La vérité si je mens ? L’événement est inactuel et se tient à Toulouse. Il concerne non pas la ville rose et Dominique B. mais les dominicains et l’Institut Saint Thomas d’Aquin. Les 23 et 24 mai derniers, une cinquantaine de frères prêcheurs en habit blanc – parmi lesquels je fis figure de canard noir – flanqués de quelques universitaires, se plongeaient dans les arcanes de la scolastique pour rendre honneur à la pensée du Docteur commun. Colloque éminent, où l’on a causé d’un sujet osé, quoiqu’éternel, et non moins chaud que le temps : la vérité. Le père Bonino, directeur de la Revue thomiste, régissait la haute technicité des interventions et des débats.

______________________________

▶ [Travail demandé]
(A) Traduisez en anglais cette phrase du texte sur le colloque de Toulouse : « Le père Bonino, directeur de la Revue thomiste, régissait la haute technicité des interventions et des débats. »
(B) Poursuivez le texte sur le colloque de Toulouse à partir de sa dernière phrase, en quelques phrases écrites dans le même ton.
Les enregistrements n'ont aucun rapport avec le texte sur le colloque de Toulouse.

Données enregistrées
______________________________

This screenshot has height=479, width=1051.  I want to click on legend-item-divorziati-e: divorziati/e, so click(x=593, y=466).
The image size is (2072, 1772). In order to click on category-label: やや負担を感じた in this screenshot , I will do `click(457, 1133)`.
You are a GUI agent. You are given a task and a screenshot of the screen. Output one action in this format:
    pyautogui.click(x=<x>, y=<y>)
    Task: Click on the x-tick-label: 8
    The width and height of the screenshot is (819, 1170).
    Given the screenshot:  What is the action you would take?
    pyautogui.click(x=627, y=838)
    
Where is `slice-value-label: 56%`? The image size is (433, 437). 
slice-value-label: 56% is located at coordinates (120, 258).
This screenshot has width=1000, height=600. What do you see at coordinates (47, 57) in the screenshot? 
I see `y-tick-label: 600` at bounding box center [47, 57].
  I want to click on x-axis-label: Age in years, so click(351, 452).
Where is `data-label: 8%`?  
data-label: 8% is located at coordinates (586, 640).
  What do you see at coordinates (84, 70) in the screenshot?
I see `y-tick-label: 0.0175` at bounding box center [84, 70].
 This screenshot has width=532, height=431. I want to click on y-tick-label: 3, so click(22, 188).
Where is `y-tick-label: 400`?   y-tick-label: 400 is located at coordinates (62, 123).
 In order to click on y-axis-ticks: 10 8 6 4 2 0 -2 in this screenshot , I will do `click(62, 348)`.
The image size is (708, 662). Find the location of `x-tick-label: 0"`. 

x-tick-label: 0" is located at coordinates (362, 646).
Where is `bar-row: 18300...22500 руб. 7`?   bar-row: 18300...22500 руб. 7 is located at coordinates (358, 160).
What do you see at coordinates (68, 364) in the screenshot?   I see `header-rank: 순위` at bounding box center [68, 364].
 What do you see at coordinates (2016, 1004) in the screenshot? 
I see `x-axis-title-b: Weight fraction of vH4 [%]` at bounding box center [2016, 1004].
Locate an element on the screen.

______________________________

▶ [Réponses par consigne]
(A) Father Bonino, director of the Revue thomiste, oversaw the high technical level of the presentations and debates.

(B)
L’objet de la rencontre ? Rétablir la définition thomiste de la vérité comme « adéquation de l’intelligence à la réalité ». La brillante démonstration d’Yves Floucat y pourvut philosophiquement. Mais, par-delà le tour amical et scientifique des conférences, se dessine nettement une offensive serrée, en particulier des pères Bonino, Emery et Narcisse. Le savant Ignace de la Potterie, jésuite conservateur que connaissent les lecteurs de La Nef, a dû entendre siffler ses oreilles. Il avait publié à Rome en 1977 une étude en deux volumes, La Vérité dans saint Jean, dans la prestigieuse collection Analecta Biblica (éd. Biblical Institute press). On trouve également de lui un article : « La vérité dans l’évangile de saint Jean », dans le Dictionnaire de Théologie fondamentale. Aujourd’hui, le père de la Potterie apparaît dans La Nef comme le défenseur « traditionaliste » de la constitution conciliaire Dei Verbum, sur la Révélation chrétienne, à laquelle il avait mis la main.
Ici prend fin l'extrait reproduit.